The city chose the Ainetdin project.

Esport-arena construction work began in 2004, about a year behind schedule.

As early as 2004, the hall was promised to be completed in October of the same year, but the building was not completed until 2005.

Complaints about the hall project contributed to the delay in construction work. For example, the then Uusimaa Environment Center, now the ELY Center, complained about the sports hall.

The complaint collapsed, but during its handling, the price of steel had risen. This affected the original plans to use steel wires in the roof structures of the hall.

At the more expensive steel prices, the original roofing solution would have become too cumbersome in Ainetdin’s opinion, and he decided to improvise. Now the top floor of the Esport arena was implemented as a bubble hall.

The two lowest floors of the hall are an independent fixed structure on which the bubble hall was built.

However, the original building permit for the hall was granted for a suspended roof solution, not for the roof of the bubble hall. Thus, the hall was banned.

Aerial view of Tapiola Sports Park from 2018. The bubble hall roof of the Esport Arena can be seen in the upper right corner of the picture.­

In October 2005 The Espoo Construction Board then approved the building permit for the roof of the bubble hall. Floorball players got to practice and play on the ground floor of the hall in November of the same year.

The hall as a whole was commissioned in 2006, three years behind schedule. The bubble hall on the top floor was opened last.

“The finished third floor with its football fields stood idle for a year when it was tuned to meet the requirements,” Helsingin Sanomat wrote in February 2007.

“The hall has been expected like the rising sun,” Espoo va. sports director Mauri Johansson stated in an interview with Helsingin Sanomat in June 2006.

Helsingin Sanomat 16.6.2006­

Espoo financed the Esport arena with an interest-free loan of approximately EUR 4.4 million and paid for municipal technology of approximately EUR 0.9 million. In addition, the city undertook to buy football hall shifts for the use of children and young people.

In April last year Länsiväylä reports that Espoo has granted the Esport arena a one-year exemption from the repayment of an old loan due to the coronavirus situation.

Football and in addition to floorball, the arena trains running, martial arts and track reeling, among other things.
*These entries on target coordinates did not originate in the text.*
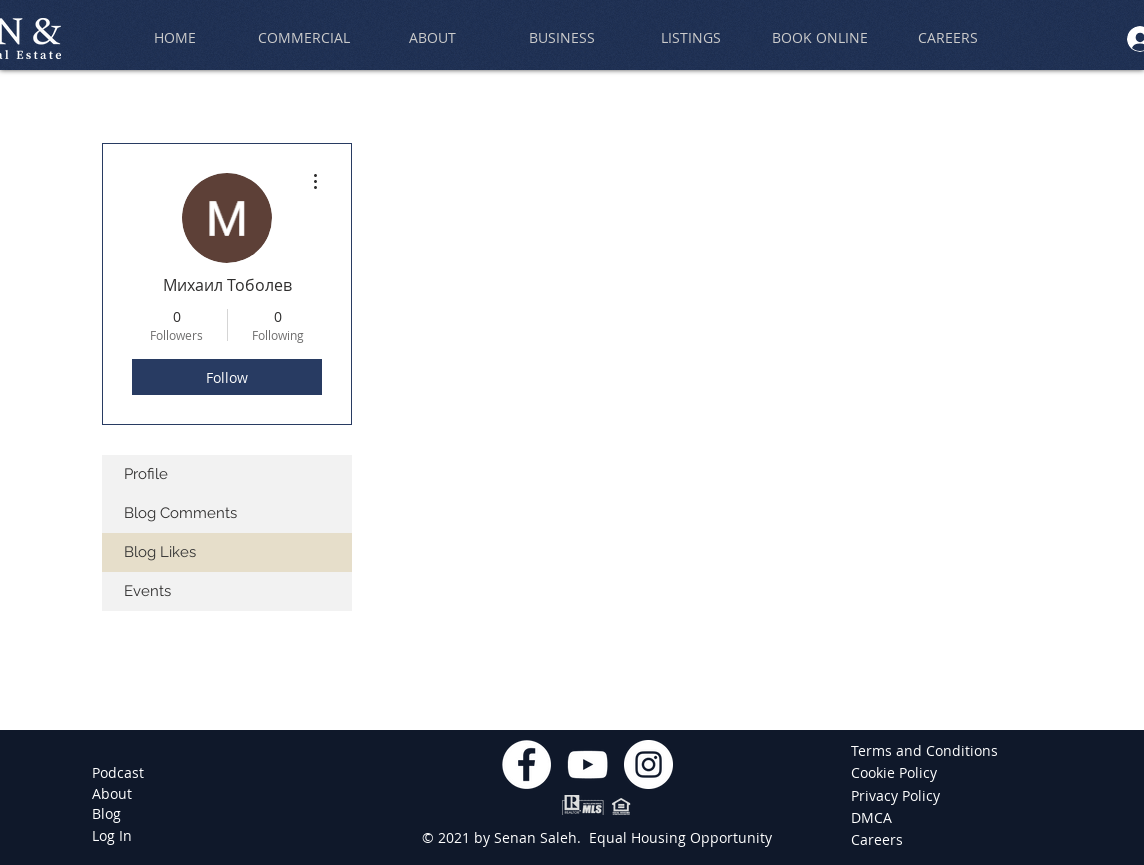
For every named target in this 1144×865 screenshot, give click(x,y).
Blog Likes (160, 552)
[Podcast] (118, 773)
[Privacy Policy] (897, 796)
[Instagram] (648, 764)
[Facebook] (526, 764)
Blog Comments (180, 513)
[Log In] (112, 836)
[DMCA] (880, 818)
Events (147, 591)
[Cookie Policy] (897, 773)
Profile (146, 474)
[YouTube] (587, 764)
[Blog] (106, 814)
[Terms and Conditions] (924, 751)
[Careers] (880, 840)
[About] (112, 794)
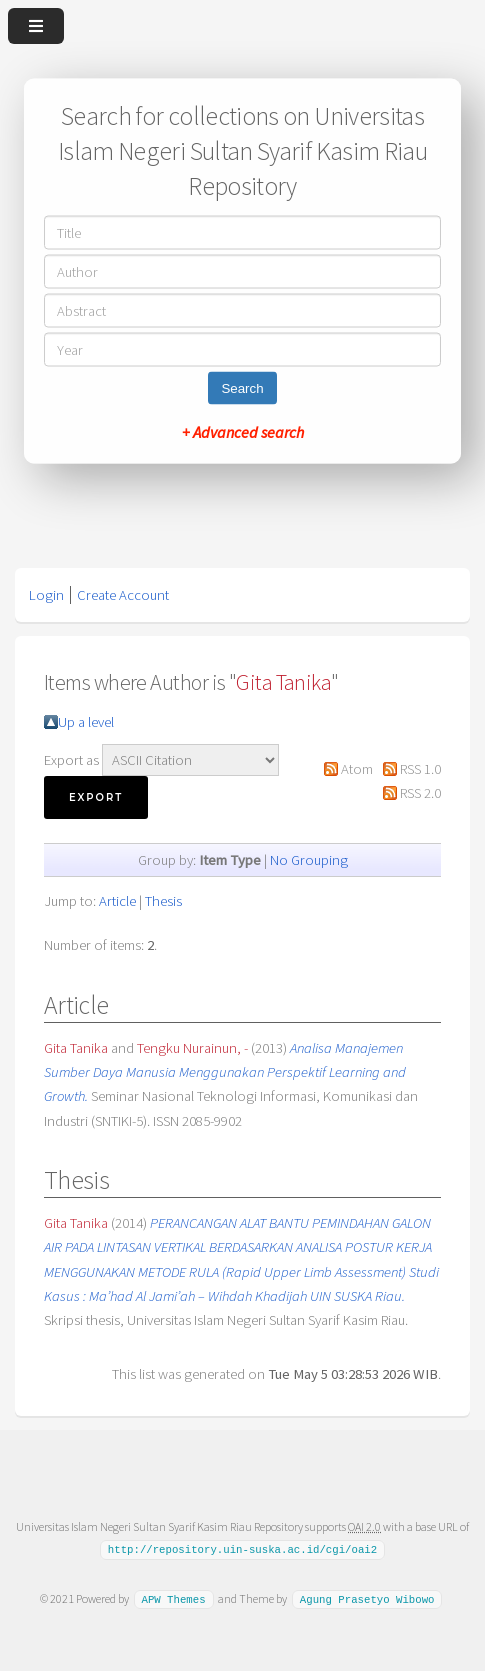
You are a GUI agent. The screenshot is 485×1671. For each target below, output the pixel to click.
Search (242, 388)
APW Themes (173, 1599)
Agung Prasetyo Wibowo (367, 1599)
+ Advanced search (243, 432)
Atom (357, 769)
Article (117, 901)
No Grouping (309, 860)
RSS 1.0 (420, 769)
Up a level (86, 722)
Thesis (163, 901)
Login (46, 595)
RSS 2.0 (420, 793)
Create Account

In 15 years, the sports hall has become an important sports hobby for many Espoo residents. Living in a large field Raimo Hakuli visit the Esport arena for walk-ups every now and then.

When the roof of the bubble hall collapsed last week, he drove specifically to the scene to look at the situation.

“It was right to come to the scene to take a photo. Yes, this is a locally significant event. This is a necessary place. Both children and parents train there, ”he said in the parking lot of the Esport arena. on Wednesday, January 13th.

A full-size indoor football field now rests under the blue rags on the roof of the Esport Arena. It is currently disabled. Instead, in the lower floors, sports activities continued as normal as the very next day.

Or so normally, when now, in exceptional circumstances caused by the coronavirus, it is at all possible.

The articles used in the story are articles from Helsingin Sanomat.